The Japan Times
Tokyo, Japan

NOV 26, 2011

                                                               Woodford: Board must be purged

Rehabilitating disgraced Olympus Corp. should begin with the ouster of many of its current board members, former President Michael C. Woodford said Friday in Tokyo.

“These people cannot continue as directors” if the company is to properly account for its coverup of huge investment losses and manage to put the scandal behind it, Woodford told reporters at the Foreign Correspondents’ Club of Japan.

Former Chairman Tsuyoshi Kikukawa and Executive Vice President Hisashi Mori resigned from the company’s board Thursday, while auditor Hideo Yamada also stepped down the same day.

Olympus President Shuichi Takayama has previously alleged the three were behind the scheme.

Woodford voiced optimism and confidence that Olympus will survive the scandal and get back on track, saying the company still has a shot at redemption.

“The strength of Olympus is its people and engineering,” and these are the assets that will enable the company to start moving forward, he said. Woodford was fired Oct. 14 after blowing the whistle on the company’s long-standing use of dubious accounting practices to mask investment losses. The company has already admitted to the accounting irregularities, and both domestic and overseas investigators are looking into the case.

But if the Tokyo Stock Exchange decides to delist Olympus — which was placed on its watch list after the scandal broke — the move would be “a terrible thing for the (firm’s) shareholders and employees,” he said.

Woodford, who together with his two lawyers attended an Olympus board meeting earlier Friday, harshly criticized the firm’s executives, saying the company “has worked hard with black propaganda” to damage his reputation. Woodford has remained a vocal critic of the coverup, despite his dismissal.

He rebutted claims by Olympus executives that during his short stint as president he wasn’t up to the job, and also pointed out that while he was chief he spent about 40 percent of his time in Japan, considerably longer than many other foreign executives working at Japanese firms.

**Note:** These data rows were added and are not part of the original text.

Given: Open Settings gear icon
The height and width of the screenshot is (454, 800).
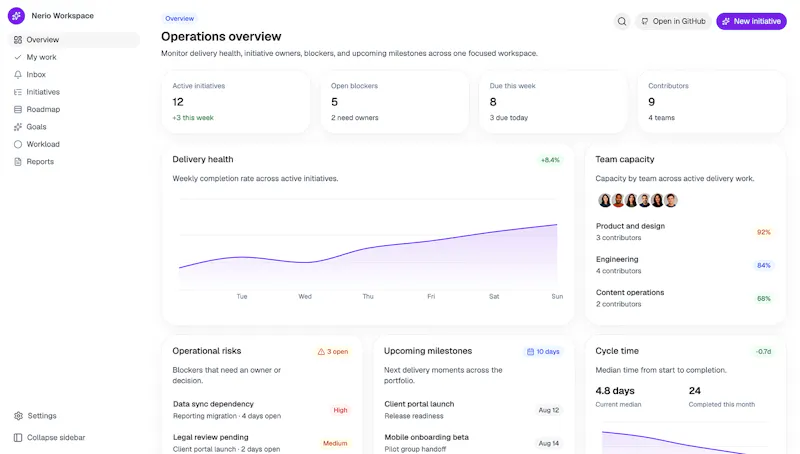Looking at the screenshot, I should click(x=18, y=416).
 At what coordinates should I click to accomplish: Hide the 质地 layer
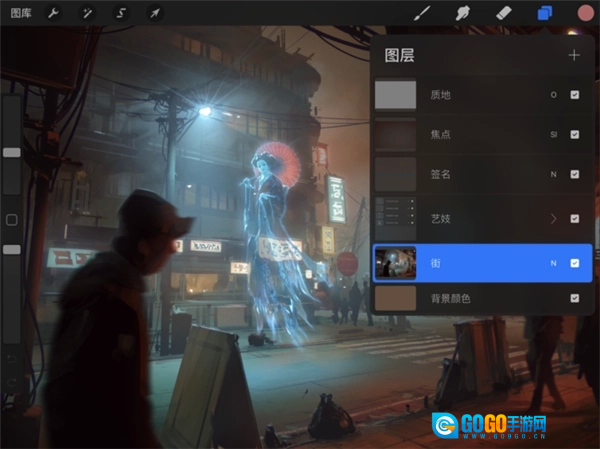click(x=574, y=95)
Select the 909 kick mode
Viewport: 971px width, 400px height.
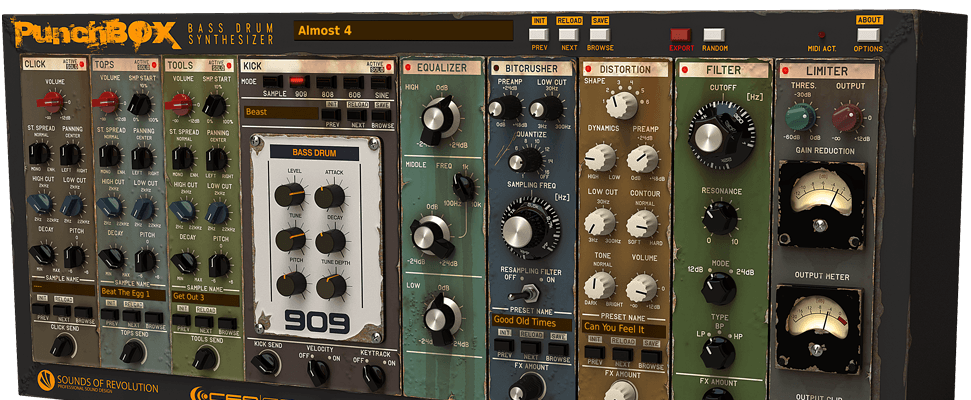coord(296,80)
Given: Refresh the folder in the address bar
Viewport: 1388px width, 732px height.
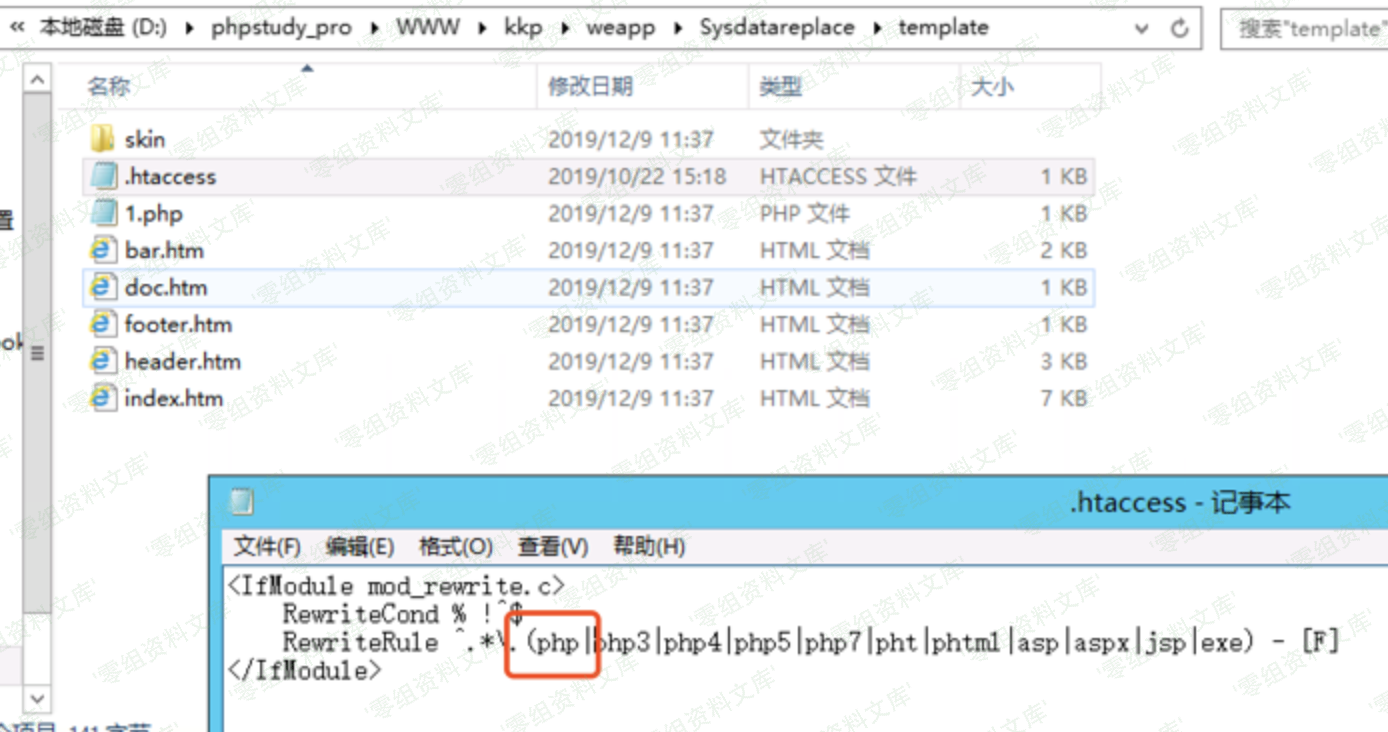Looking at the screenshot, I should [1180, 28].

Asked whether he would consider returning to the company that axed him, Woodford said he still feels committed to the Olympus group but stressed that he is “not obsessed about going back.” Such a decision should be made by the company’s shareholders, he added.

Media reports have suggested underworld syndicates were involved in the shady transactions, although a third party panel investigating the scandal has denied any mob links.

Woodford said that while there has been no evidence of involvement by underworld syndicates so far, he is remaining vigilant because of the case’s magnitude and the size of the financial transactions involved.

“I feel much safer than when I left” Japan in October as the story is out in the open, he said.

“(But) this is a bizarre situation I find myself in,” he said. At times, the recent developments have made him feel like he’s living in a John Grisham novel, he said, referring to the best-selling crime novelist.

On Thursday, Woodford met with police and prosecutors to pass on information and assist their investigation. Woodford said he was satisfied that authorities appear to be thoroughly tracing the history of the financial transactions, while also looking at the bigger picture.

“The important thing is to follow the money and see where it leads,” he said, noting that the parties involved, including auditors, should be questioned over the flow of the irregular funds.

The Olympus scandal may also indicate the extent to which Japanese companies are operating according to their own set of corporate governance rules, Woodford said. “I hope Olympus is an exception.”

He also suggested certain business practices that are unique to Japan, such as cross-shareholdings, could even be holding back Japan’s economy.

Olympus has come under intense scrutiny since Woodford last month drew attention to the company’s use of creative accounting since the 1990s to disguise investment losses with enormous advisory fees related to mergers and acquisitions, and massively inflated acquisition prices.